## Data for this exercise
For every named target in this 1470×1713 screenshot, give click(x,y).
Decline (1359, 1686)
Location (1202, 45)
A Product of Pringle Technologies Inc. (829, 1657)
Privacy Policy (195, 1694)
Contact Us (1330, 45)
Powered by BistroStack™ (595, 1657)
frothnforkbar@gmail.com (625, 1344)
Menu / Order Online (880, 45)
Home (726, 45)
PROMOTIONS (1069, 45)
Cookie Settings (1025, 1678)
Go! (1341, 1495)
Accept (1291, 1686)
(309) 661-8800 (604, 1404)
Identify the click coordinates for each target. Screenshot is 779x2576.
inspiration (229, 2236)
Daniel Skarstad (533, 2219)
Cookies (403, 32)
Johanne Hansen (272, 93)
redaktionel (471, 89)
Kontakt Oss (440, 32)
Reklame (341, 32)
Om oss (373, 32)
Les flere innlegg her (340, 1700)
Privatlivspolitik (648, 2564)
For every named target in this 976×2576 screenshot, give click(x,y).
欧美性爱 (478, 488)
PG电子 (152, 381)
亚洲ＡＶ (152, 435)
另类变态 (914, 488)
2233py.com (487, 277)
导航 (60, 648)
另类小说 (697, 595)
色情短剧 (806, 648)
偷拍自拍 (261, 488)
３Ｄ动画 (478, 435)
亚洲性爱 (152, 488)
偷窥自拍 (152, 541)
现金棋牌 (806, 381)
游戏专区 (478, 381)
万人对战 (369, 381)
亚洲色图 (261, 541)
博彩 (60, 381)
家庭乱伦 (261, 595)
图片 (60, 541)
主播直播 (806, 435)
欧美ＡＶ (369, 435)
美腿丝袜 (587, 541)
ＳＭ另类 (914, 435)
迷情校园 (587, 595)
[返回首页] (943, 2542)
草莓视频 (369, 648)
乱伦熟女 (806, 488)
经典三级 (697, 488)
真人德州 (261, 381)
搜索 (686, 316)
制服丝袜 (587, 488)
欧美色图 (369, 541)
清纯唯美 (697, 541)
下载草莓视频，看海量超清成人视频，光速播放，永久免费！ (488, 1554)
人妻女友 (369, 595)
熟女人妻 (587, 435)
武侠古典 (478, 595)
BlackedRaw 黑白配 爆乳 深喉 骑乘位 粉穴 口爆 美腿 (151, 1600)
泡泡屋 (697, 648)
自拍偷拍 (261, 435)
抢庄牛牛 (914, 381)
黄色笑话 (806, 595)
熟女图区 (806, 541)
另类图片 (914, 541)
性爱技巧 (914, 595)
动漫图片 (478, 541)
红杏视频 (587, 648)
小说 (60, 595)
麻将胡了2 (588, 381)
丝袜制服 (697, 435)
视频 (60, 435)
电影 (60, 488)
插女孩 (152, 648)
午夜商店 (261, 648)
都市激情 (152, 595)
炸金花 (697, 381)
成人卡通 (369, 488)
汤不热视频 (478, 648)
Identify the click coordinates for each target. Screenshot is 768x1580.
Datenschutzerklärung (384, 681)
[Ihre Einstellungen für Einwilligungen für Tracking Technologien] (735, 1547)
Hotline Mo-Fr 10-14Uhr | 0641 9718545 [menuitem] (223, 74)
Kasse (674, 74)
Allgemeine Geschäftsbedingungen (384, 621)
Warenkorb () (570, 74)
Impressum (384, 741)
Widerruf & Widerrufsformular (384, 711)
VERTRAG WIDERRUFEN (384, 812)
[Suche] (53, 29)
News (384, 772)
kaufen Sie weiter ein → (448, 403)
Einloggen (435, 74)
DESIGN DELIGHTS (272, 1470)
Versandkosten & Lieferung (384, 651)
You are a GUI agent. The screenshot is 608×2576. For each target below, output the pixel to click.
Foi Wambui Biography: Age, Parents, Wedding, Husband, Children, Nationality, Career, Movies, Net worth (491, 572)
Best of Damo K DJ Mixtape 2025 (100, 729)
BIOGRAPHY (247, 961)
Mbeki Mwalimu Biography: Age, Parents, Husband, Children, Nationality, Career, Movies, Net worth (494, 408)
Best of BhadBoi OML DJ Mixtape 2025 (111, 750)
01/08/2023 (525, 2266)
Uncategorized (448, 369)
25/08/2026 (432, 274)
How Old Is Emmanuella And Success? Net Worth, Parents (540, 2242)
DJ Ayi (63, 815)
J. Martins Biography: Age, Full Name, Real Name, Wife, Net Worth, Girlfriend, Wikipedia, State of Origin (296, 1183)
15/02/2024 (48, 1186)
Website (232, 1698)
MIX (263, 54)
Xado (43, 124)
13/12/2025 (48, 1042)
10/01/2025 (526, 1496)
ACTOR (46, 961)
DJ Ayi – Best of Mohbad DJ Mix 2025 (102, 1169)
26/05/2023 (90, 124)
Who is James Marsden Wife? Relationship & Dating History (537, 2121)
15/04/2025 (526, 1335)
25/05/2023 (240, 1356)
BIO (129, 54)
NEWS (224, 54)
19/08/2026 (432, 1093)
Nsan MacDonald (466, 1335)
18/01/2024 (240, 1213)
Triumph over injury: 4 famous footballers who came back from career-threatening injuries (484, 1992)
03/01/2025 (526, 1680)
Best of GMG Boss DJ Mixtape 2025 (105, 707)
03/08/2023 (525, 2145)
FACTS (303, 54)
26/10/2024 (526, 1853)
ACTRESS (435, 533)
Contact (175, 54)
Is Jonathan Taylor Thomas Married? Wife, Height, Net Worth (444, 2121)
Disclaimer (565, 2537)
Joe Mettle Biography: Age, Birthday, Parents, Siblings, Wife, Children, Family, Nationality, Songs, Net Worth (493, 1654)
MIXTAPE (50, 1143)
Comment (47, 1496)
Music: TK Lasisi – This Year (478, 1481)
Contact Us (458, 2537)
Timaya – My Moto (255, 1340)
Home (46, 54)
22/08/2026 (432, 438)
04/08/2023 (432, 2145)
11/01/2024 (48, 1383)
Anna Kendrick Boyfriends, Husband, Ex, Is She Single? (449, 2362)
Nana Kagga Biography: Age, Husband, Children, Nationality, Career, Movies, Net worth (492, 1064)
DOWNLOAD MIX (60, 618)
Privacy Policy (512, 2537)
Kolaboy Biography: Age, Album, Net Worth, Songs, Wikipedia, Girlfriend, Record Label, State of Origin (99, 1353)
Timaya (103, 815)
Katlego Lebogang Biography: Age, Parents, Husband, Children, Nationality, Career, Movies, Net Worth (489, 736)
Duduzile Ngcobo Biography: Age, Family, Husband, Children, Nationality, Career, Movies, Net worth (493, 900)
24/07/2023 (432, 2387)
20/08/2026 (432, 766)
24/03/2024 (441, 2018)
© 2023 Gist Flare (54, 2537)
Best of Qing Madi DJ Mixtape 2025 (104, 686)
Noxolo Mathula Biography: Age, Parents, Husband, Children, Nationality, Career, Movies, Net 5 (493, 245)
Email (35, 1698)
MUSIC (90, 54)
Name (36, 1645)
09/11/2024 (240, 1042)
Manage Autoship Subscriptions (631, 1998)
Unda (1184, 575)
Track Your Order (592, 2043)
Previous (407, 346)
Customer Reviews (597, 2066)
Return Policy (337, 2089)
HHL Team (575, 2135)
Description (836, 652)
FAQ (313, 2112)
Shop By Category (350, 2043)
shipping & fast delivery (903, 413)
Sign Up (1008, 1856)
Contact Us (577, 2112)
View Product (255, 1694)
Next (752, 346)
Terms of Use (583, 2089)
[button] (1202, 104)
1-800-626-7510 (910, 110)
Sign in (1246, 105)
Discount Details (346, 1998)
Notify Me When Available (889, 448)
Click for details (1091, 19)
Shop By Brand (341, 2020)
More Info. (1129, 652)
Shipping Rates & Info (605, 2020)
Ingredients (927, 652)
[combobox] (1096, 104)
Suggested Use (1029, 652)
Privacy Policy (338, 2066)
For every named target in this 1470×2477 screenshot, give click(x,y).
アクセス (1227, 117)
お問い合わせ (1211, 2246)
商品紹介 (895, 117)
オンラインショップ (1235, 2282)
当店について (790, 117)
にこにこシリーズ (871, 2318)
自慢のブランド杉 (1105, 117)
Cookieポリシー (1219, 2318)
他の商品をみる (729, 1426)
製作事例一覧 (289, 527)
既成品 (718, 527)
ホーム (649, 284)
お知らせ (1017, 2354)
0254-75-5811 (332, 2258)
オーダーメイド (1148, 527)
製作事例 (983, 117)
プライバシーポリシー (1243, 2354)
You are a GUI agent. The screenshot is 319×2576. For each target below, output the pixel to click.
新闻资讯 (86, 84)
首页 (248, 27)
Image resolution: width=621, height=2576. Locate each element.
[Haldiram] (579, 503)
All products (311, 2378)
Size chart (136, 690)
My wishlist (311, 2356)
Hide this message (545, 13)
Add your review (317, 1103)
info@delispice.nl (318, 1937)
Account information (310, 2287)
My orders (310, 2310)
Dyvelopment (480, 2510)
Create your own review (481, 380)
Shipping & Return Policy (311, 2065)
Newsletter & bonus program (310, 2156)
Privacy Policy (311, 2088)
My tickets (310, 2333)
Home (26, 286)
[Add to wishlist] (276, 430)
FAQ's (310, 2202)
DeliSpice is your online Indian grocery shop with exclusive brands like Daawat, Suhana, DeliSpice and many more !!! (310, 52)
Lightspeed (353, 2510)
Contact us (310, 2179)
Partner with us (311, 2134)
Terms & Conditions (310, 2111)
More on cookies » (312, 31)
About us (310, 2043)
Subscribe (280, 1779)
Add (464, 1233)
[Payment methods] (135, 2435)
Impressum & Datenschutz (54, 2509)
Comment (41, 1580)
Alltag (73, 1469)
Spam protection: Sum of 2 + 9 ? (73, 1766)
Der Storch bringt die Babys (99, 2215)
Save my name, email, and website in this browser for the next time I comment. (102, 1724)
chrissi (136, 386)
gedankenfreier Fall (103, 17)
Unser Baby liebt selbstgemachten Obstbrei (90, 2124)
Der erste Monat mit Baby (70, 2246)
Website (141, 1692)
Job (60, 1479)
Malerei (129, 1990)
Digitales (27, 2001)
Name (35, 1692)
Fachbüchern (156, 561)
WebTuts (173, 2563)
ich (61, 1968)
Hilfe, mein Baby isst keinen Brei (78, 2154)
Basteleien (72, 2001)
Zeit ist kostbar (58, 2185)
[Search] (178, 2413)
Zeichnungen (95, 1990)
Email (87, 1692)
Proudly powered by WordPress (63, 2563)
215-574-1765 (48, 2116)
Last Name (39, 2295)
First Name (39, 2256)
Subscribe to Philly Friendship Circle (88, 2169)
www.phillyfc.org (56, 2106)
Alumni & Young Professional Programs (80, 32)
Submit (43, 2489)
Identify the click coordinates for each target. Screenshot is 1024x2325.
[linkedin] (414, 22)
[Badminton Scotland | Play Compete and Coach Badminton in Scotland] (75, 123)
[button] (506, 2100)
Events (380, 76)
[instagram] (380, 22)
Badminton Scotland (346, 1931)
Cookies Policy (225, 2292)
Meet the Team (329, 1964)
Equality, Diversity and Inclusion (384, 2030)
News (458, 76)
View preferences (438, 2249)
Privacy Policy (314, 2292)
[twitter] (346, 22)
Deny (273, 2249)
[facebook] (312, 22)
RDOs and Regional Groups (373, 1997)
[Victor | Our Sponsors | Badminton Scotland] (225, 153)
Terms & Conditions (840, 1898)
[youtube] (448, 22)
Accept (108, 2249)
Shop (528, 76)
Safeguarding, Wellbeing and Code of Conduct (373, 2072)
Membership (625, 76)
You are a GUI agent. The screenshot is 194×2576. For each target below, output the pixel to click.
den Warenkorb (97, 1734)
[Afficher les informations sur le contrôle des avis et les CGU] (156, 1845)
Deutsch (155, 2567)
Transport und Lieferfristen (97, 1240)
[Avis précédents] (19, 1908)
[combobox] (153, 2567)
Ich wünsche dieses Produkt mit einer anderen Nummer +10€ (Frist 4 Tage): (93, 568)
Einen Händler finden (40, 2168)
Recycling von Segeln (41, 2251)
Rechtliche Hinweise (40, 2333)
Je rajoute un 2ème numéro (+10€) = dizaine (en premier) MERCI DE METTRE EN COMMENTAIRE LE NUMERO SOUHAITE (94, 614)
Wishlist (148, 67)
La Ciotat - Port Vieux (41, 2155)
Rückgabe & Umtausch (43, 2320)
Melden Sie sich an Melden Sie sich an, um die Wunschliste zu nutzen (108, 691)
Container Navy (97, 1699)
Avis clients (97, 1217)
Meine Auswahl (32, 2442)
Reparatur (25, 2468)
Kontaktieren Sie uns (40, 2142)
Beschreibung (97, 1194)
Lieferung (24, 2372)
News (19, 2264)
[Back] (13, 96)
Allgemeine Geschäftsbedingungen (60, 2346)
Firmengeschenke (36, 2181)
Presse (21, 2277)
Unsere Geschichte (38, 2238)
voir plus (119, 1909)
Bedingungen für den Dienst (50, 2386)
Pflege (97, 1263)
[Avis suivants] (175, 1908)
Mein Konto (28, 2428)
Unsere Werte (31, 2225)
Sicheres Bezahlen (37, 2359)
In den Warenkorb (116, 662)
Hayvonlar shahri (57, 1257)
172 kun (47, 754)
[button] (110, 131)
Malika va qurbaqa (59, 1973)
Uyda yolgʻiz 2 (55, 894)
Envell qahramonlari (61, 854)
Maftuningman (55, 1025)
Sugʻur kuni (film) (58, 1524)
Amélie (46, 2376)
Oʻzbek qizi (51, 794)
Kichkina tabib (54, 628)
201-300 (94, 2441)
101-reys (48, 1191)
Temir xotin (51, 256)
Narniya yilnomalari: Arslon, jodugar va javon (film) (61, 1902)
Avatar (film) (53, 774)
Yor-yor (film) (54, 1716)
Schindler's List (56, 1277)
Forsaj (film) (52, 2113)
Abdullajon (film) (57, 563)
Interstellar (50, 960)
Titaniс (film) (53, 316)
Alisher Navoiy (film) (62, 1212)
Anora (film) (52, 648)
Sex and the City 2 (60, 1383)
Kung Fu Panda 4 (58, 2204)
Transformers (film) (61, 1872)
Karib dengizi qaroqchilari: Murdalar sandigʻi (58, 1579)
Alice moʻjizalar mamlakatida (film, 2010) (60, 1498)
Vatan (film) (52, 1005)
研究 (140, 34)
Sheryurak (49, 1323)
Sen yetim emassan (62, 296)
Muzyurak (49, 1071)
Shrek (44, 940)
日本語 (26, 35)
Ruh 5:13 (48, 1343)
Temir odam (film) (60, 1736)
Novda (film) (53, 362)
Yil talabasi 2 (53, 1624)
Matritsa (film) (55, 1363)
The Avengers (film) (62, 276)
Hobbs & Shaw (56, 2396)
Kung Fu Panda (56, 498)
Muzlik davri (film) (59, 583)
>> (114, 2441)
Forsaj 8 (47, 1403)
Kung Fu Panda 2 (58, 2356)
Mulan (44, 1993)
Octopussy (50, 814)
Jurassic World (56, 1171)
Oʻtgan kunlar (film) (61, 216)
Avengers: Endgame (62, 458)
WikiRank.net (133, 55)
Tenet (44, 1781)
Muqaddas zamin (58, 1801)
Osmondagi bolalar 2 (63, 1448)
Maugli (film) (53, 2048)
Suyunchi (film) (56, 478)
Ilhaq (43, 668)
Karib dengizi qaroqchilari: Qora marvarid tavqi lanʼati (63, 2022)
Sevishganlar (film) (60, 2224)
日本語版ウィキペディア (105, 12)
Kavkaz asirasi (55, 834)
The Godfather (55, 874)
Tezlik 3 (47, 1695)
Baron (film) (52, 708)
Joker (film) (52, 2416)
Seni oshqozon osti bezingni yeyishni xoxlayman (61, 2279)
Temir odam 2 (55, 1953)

## What is needed
In the material above, how many lines include the word "every"? Answer with the number only.

## Solution to the problem
3